The title of the class of equity securities to which this Statement
relates is the Common Stock, par value $0.01 per share (the "Shares"), of
MedImmune, Inc. (the "Issuer"). The principal executive offices of the Issuer
are located at 35 West Watkins Mill Road, Gaithersburg, MD 20878.
Item 2. Identity and Background.
This Statement is being filed on behalf of Bernd Diethelm Honer. Mr.
Honer is a private investor and a citizen of the Federal Republic of Germany.

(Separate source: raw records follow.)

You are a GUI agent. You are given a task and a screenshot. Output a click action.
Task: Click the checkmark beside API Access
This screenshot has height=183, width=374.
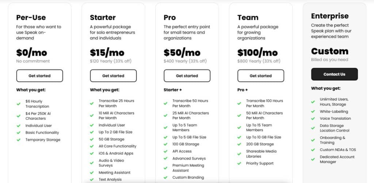pos(166,151)
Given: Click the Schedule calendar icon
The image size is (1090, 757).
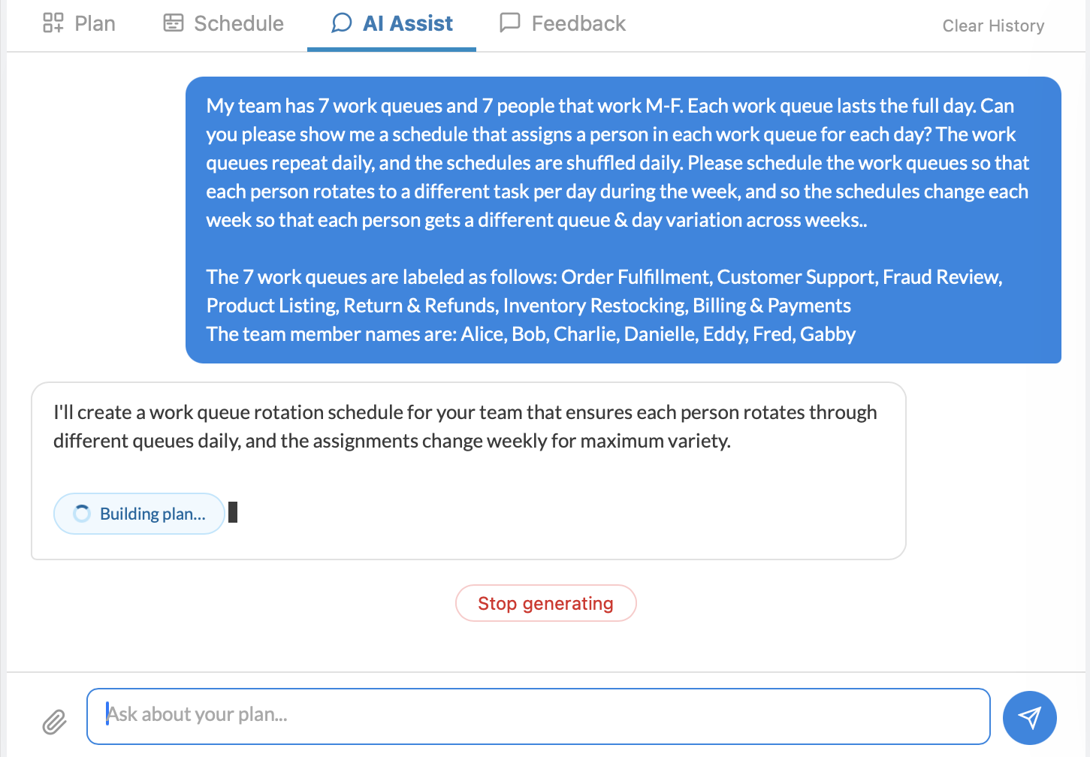Looking at the screenshot, I should click(174, 23).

During the last five years, Mr. Honer has not been (i) convicted in a criminal
proceeding or (ii) a party to a civil proceeding of a judicial or administrative
body of competent jurisdiction and as a result of such proceeding was or is
subject to a judgment, decree or final order enjoining future violations of, or
prohibiting or mandating activities subject to, Federal or State securities laws
or finding any violation with respect to such laws.
Item 3. Source and Amount of Funds or Other Consideration.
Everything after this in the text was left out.